**Exercise goal**
Starting at the line with "聯絡我們 (116, 2267)", copy each line through the last one below exactly as written, without any pictures.

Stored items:
*** Block opens ***

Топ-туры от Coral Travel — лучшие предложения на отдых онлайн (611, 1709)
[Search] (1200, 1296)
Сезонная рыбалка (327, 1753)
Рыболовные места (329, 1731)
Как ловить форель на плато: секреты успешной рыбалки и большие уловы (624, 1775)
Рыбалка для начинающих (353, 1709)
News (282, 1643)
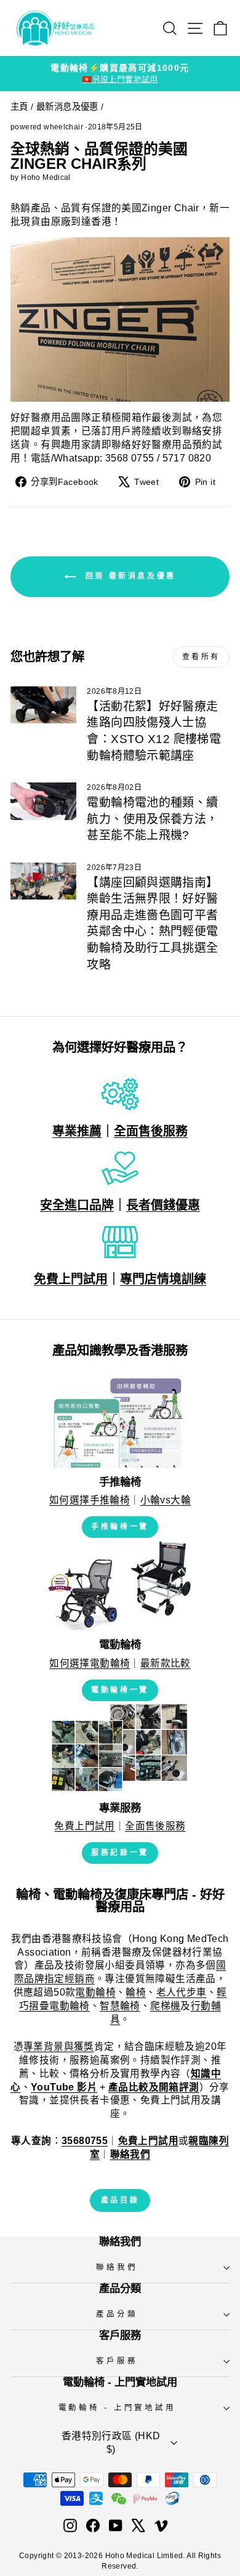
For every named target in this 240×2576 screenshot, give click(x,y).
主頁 (19, 107)
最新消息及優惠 (67, 107)
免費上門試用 (71, 1279)
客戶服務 (116, 2361)
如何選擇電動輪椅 (89, 1663)
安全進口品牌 (77, 1205)
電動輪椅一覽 (120, 1690)
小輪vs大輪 (165, 1500)
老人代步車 (181, 1992)
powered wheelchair (46, 127)
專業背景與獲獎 (58, 2046)
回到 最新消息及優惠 (128, 576)
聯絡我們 (116, 2267)
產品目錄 (120, 2200)
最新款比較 (165, 1663)
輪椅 (136, 1992)
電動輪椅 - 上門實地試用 (117, 2407)
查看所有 (201, 656)
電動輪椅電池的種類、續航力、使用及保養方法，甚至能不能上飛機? (152, 819)
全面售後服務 (151, 1131)
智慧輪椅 (120, 2006)
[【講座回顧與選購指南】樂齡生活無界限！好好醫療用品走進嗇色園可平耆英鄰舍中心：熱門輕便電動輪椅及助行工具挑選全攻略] (43, 881)
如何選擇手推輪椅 (89, 1500)
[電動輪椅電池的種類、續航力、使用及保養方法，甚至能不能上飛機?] (43, 800)
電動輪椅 (95, 1992)
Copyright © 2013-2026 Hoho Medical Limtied (101, 2555)
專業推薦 (77, 1131)
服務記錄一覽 (120, 1852)
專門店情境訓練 (163, 1279)
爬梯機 (165, 2006)
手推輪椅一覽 (120, 1526)
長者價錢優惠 (163, 1205)
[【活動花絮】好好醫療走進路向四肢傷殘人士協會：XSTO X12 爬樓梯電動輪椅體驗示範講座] (43, 704)
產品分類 (116, 2314)
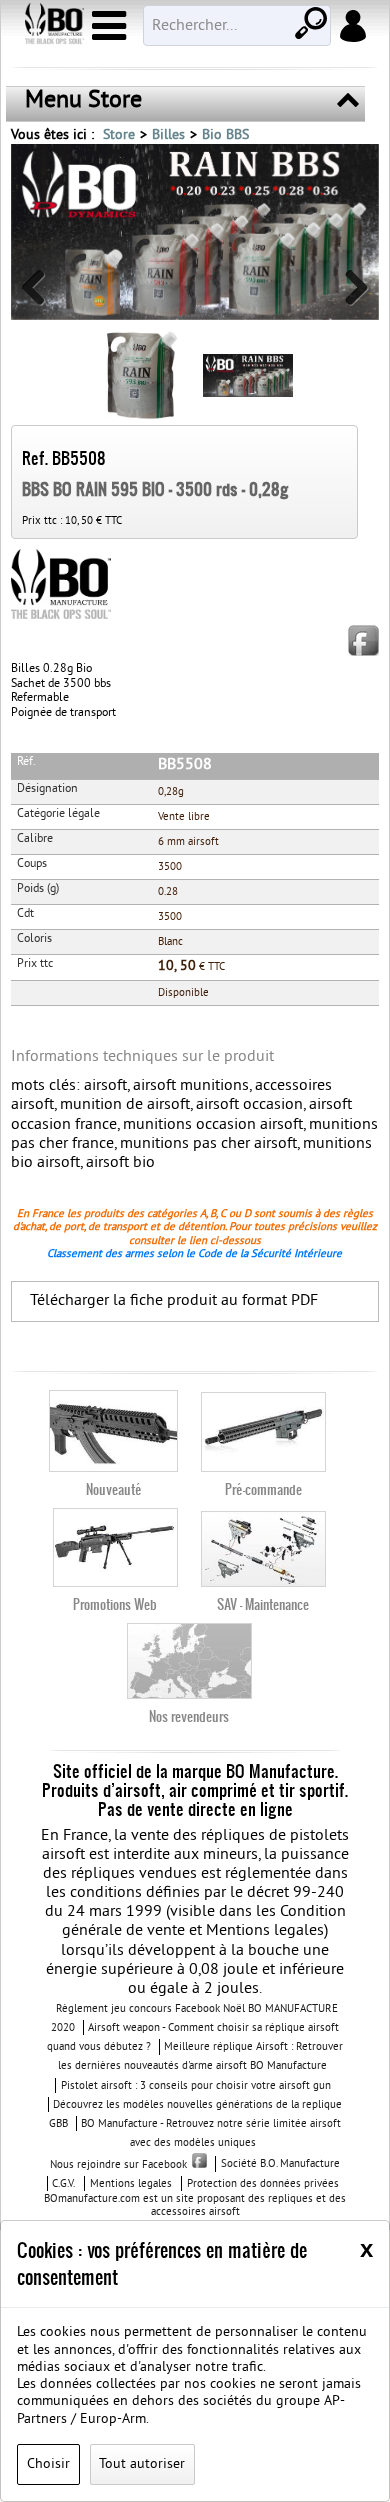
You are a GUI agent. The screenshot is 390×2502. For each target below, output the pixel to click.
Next (349, 295)
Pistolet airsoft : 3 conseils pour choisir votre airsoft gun (196, 2086)
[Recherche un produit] (309, 21)
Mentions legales (131, 2184)
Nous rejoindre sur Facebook (118, 2165)
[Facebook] (363, 640)
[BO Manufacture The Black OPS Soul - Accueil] (52, 26)
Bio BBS (225, 135)
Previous (41, 295)
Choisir (48, 2464)
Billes (168, 135)
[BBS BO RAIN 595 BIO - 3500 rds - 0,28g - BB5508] (195, 232)
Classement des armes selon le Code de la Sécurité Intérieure (194, 1254)
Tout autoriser (142, 2464)
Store (119, 135)
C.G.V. (63, 2184)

*** Block closes ***

**Reply to the task**
聯絡我們 (116, 2267)
產品目錄 (120, 2200)
最新款比較 (165, 1663)
輪椅 (136, 1992)
電動輪椅 - 上門實地試用 (117, 2407)
查看所有 (201, 656)
電動輪椅電池的種類、續航力、使用及保養方法，甚至能不能上飛機? (152, 819)
全面售後服務 (151, 1131)
智慧輪椅 (120, 2006)
[【講座回顧與選購指南】樂齡生活無界限！好好醫療用品走進嗇色園可平耆英鄰舍中心：熱門輕便電動輪椅及助行工具挑選全攻略] (43, 881)
如何選擇手推輪椅 (89, 1500)
[電動輪椅電池的種類、續航力、使用及保養方法，甚至能不能上飛機?] (43, 800)
電動輪椅 (95, 1992)
Copyright © 2013-2026 Hoho Medical Limtied (101, 2555)
專業推薦 (77, 1131)
服務記錄一覽 (120, 1852)
專門店情境訓練 (163, 1279)
爬梯機 (165, 2006)
手推輪椅一覽 (120, 1526)
長者價錢優惠 (163, 1205)
[【活動花絮】好好醫療走進路向四肢傷殘人士協會：XSTO X12 爬樓梯電動輪椅體驗示範講座] (43, 704)
產品分類 (116, 2314)
You are a GUI agent. The screenshot is 390×2502. For each target below, output the pixel to click.
Next (349, 295)
Pistolet airsoft : 3 conseils pour choisir votre airsoft gun (196, 2086)
[Recherche un produit] (309, 21)
Mentions legales (131, 2184)
Nous rejoindre sur Facebook (118, 2165)
[Facebook] (363, 640)
[BO Manufacture The Black OPS Soul - Accueil] (52, 26)
Bio BBS (225, 135)
Previous (41, 295)
Choisir (48, 2464)
Billes (168, 135)
[BBS BO RAIN 595 BIO - 3500 rds - 0,28g - BB5508] (195, 232)
Classement des armes selon le Code de la Sécurité Intérieure (194, 1254)
Tout autoriser (142, 2464)
Store (119, 135)
C.G.V. (63, 2184)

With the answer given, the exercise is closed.